::: Data to process :::

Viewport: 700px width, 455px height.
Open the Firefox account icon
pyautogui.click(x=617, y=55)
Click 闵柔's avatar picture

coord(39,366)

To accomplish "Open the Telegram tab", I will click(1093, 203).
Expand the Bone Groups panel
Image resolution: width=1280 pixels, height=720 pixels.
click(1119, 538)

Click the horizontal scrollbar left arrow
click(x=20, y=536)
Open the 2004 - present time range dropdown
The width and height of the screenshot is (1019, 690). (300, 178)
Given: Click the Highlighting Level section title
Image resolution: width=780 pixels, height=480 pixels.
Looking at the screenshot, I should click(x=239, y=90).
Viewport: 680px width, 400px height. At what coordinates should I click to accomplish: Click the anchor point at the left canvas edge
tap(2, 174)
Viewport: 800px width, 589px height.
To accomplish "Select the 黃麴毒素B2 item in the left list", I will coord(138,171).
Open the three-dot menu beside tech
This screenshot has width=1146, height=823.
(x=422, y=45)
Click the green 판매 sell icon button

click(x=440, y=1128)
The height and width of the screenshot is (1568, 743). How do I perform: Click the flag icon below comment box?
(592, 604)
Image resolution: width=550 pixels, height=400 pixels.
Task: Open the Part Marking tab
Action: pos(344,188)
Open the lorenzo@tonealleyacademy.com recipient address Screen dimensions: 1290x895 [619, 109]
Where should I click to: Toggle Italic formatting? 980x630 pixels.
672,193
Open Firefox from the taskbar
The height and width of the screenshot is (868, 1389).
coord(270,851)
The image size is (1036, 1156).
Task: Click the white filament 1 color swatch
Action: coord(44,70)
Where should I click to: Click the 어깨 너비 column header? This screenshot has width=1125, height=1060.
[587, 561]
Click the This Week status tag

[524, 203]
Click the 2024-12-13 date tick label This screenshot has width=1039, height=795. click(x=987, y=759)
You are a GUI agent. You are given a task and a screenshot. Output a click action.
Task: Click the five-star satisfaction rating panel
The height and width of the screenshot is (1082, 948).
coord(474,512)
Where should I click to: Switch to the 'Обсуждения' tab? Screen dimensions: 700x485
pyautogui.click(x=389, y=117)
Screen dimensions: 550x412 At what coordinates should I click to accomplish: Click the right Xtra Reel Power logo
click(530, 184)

:::

Work request - Your task is to reproduce all the material exactly as it stands.

Task output -
Viewport: 700px width, 455px height.
Open the Firefox account icon
pyautogui.click(x=617, y=55)
Click 闵柔's avatar picture

coord(39,366)

To accomplish "Open the Telegram tab", I will click(1093, 203).
Expand the Bone Groups panel
Image resolution: width=1280 pixels, height=720 pixels.
click(1119, 538)

Click the horizontal scrollbar left arrow
click(x=20, y=536)
Open the 2004 - present time range dropdown
The width and height of the screenshot is (1019, 690). (300, 178)
Given: Click the Highlighting Level section title
Image resolution: width=780 pixels, height=480 pixels.
Looking at the screenshot, I should click(x=239, y=90).
Viewport: 680px width, 400px height. At what coordinates should I click to accomplish: Click the anchor point at the left canvas edge
tap(2, 174)
Viewport: 800px width, 589px height.
To accomplish "Select the 黃麴毒素B2 item in the left list", I will coord(138,171).
Open the three-dot menu beside tech
This screenshot has width=1146, height=823.
(x=422, y=45)
Click the green 판매 sell icon button

click(x=440, y=1128)
The height and width of the screenshot is (1568, 743). How do I perform: Click the flag icon below comment box?
(592, 604)
Image resolution: width=550 pixels, height=400 pixels.
Task: Open the Part Marking tab
Action: pos(344,188)
Open the lorenzo@tonealleyacademy.com recipient address Screen dimensions: 1290x895 [619, 109]
Where should I click to: Toggle Italic formatting? 980x630 pixels.
672,193
Open Firefox from the taskbar
The height and width of the screenshot is (868, 1389).
coord(270,851)
The image size is (1036, 1156).
Task: Click the white filament 1 color swatch
Action: coord(44,70)
Where should I click to: Click the 어깨 너비 column header? This screenshot has width=1125, height=1060.
[587, 561]
Click the This Week status tag

[524, 203]
Click the 2024-12-13 date tick label This screenshot has width=1039, height=795. click(x=987, y=759)
You are a GUI agent. You are given a task and a screenshot. Output a click action.
Task: Click the five-star satisfaction rating panel
The height and width of the screenshot is (1082, 948).
coord(474,512)
Where should I click to: Switch to the 'Обсуждения' tab? Screen dimensions: 700x485
pyautogui.click(x=389, y=117)
Screen dimensions: 550x412 At what coordinates should I click to accomplish: Click the right Xtra Reel Power logo
click(530, 184)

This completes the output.